Senin, 24 September 2018

Monday Love Letter Special Edition - MLL's Untold Story

Assalamu'alaikum warahmatullah wabarakatuh. Bagaimana hari Seninmu, sister? Walaupun sudah sore, semoga tetap semangat dan bahagia ya! Seperti judulnya, Monday Love Letter kali ini adalah MLL edisi spesial yang isinya bercerita tentang behind the scene perjalanan MLL dan sekelumit perasaan yang saya alami selama 10 minggu kita bersama (ceilah).
Diawal masa lauching MLL, saya pernah mengumumkan bahwa MLL sebetulnya bukanlah main project dari project yang sedang kami kerjakan sekarang, MLL hanyalah project pendukung. Tapi partner saya suatu hari bertanya, "Teh, gimana kalau kita bikin Monday Love Letter?" sambil menjelaskan beberapa alasan dan tujuan kenapa harus bikin MLL. Waktu itu saya berpikir, "Apa?! Harus RUTIN bikin surat setiap Senin?" Euhh sebenarnya segala sesuatu yang menuntut keistiqomahan itu berat, apalagi rutinitas ini sepertinya tidak akan berakhir sampai batas waktu yang belum ditentukan. Haha. Tapi mengingat tujuan MLL ini penting untuk saya pribadi juga bagi main project yang sedang kami jalani, akhirnya saya menyanggupi.
Tanggal 23 Juli 2018 kami memposting MLL pertama di blog kami masing-masing, belum menggunakan email seperti sekarang. Lagipula saya pun tidak pernah terpikir untuk menggunakan konsep berkirim email semacam ini. Tapi partner saya lalu bertanya lagi, "Teh, gimana kalau kita bikin mailing list?" Haha baiklaah. Akhinya dibuatlah MLL berbasis email yang dibuat agar lebih tepat sasaran, mengingat target Sister of Deen Projects ini memang untuk para perempuan. Walaupun dalam prosesnya kami berdua harus pusing-pusing mencari sendiri cara tentang bagaimana membuat mailing list dan sebagainya, tapi seru! Setiap menemukan cara baru semisal cara meng-input kontak, membuat link arsip dll, kami selalu menyebutnya Penemuan! Hehe. Terima kasih teknologi! :D
Lalu bagaimana proses pembuatan tulisan MLL itu sendiri? Bagi saya pribadi, proses menulis MLL itu gampang-gampang susah. Tapi sisi positifnya adalah saya jadi lebih dituntut untuk bisa peka dalam menangkap ide-ide, entah itu dari yang saya lihat, dengar, atau rasakan. Pertama kali membuat tulisan MLL, prosesnya alhamdulillah, mudah. Nggak heran lah ya, karena saya selalu percaya bahwa langkah pertama itu akan selalu mudah. Diulang, se la lu mu dah. Diawal pengumuman MLL melalui Instagram saja, saya tiba-tiba mendapat DM dari seorang teman yang menawarkan diri ingin membuatkan banner untuk MLL. What a surprise! Kemudahan seperti ini selalu terjadi dalam hidup saya, apalagi untuk project-project kebaikan, entah kenapa ada saja kemudahannya jika mau memulai sesuatu. Mungkin karena semangatnya masih menggebu dan euforia strong why-nya masih sangat kuat sehingga prosesnya terasa lebih mudah. Namun apakah selanjutnya akan tetap mudah? Oh, tentu saja tidak.

* **Permintaan**: Dari teks halaman tentang kisah di balik layar Monday Love Letter, sebutkan semua hal yang menurut penulis bisa menjadi sumber ide tulisan MLL. Materi yang menyusul tidak diperlukan.

(Baris data penunjukan)
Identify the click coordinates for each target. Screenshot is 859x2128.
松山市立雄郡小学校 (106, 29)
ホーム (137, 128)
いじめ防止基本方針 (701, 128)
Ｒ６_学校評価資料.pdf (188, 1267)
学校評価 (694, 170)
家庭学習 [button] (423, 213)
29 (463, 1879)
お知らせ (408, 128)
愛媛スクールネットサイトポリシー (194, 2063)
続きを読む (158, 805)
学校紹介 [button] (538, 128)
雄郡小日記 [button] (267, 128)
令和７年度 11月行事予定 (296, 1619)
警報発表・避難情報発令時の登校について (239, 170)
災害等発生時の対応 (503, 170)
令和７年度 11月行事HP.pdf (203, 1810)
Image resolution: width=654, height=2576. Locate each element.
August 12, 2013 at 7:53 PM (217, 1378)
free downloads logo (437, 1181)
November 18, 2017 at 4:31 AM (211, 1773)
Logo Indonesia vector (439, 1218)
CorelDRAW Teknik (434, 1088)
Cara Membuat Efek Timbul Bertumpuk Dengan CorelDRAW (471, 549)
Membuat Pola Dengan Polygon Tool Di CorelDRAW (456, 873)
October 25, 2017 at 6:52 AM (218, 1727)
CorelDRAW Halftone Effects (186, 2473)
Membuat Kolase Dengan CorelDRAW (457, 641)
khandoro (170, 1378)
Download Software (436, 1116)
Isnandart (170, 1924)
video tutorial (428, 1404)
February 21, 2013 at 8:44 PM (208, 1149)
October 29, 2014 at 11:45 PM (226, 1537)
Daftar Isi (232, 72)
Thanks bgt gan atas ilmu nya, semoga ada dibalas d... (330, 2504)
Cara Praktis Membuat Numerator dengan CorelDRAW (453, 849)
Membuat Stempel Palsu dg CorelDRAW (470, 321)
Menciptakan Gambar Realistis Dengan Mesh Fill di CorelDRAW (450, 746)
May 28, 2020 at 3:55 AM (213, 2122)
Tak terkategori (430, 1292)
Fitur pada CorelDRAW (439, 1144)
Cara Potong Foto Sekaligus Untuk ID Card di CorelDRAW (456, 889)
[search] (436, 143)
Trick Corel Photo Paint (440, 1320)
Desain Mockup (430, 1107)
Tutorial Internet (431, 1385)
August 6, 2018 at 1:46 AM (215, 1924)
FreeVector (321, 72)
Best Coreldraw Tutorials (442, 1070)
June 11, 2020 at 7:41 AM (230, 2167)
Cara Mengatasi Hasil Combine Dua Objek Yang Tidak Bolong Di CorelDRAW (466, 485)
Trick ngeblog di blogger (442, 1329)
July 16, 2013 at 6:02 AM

* **Jawaban**: Apa yang dilihat, apa yang didengar, dan apa yang dirasakan.